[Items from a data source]
************

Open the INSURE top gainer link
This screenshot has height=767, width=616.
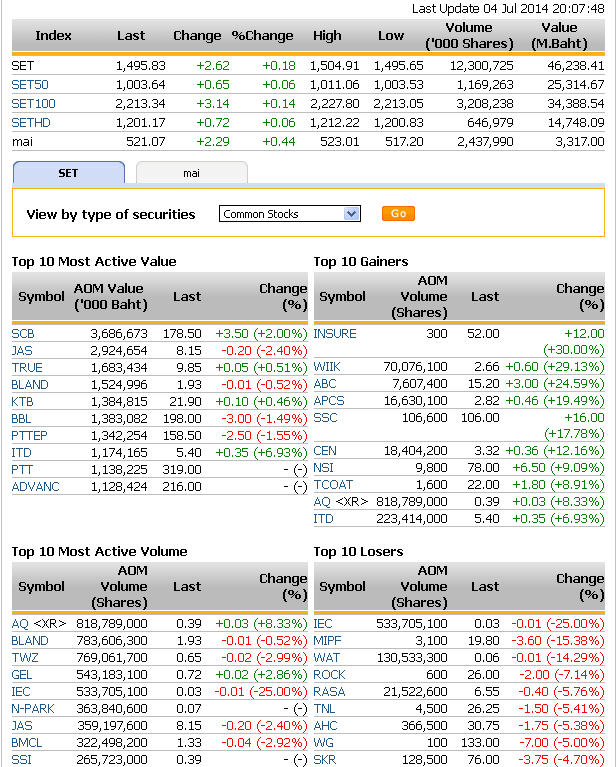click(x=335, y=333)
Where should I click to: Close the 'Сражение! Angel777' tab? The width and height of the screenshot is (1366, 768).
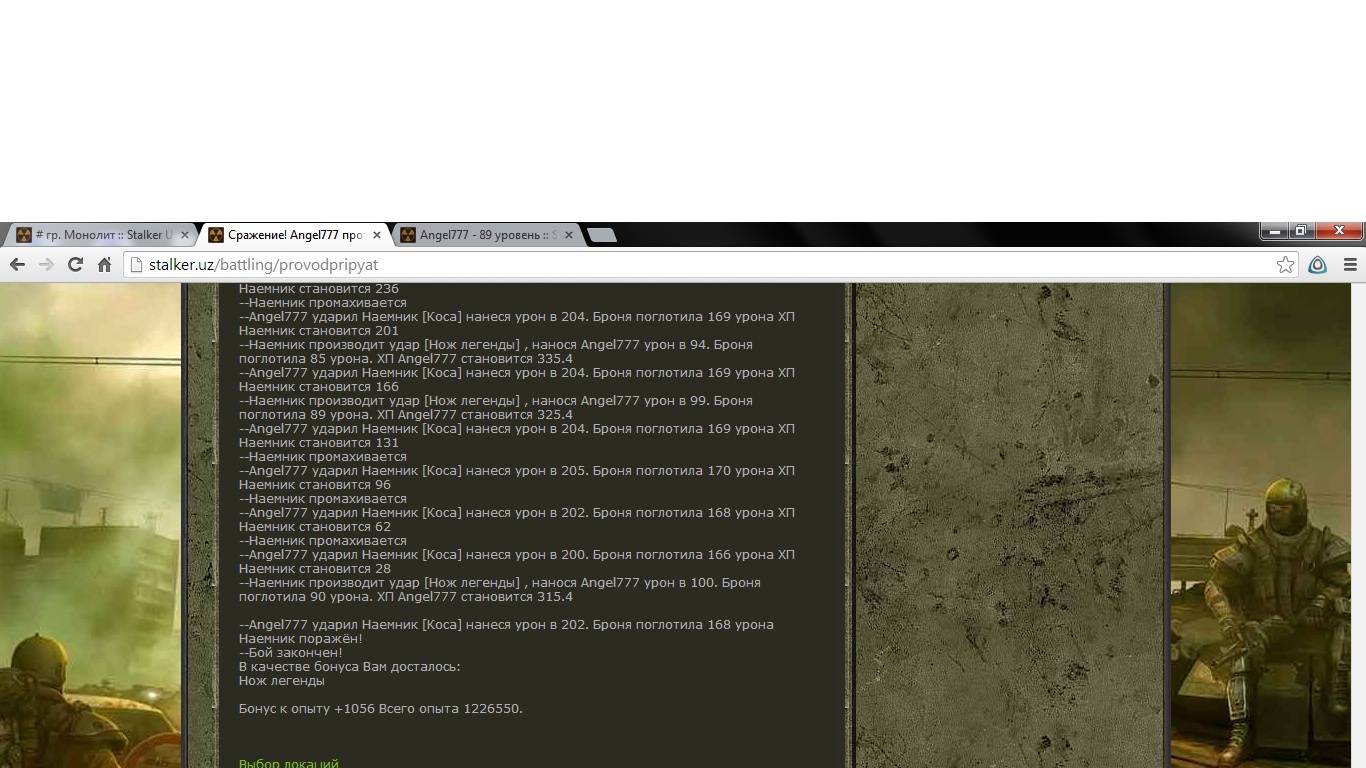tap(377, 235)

************

§ **What to work on**
From the line containing "This screenshot has height=767, width=616." through the last line of the data above, write out every line word for word, and nothing else. Do not include the pictures.

§ **Completed task**
This screenshot has height=767, width=616.
click(x=335, y=333)
Where should I click to: Close the 'Сражение! Angel777' tab? The width and height of the screenshot is (1366, 768).
tap(377, 235)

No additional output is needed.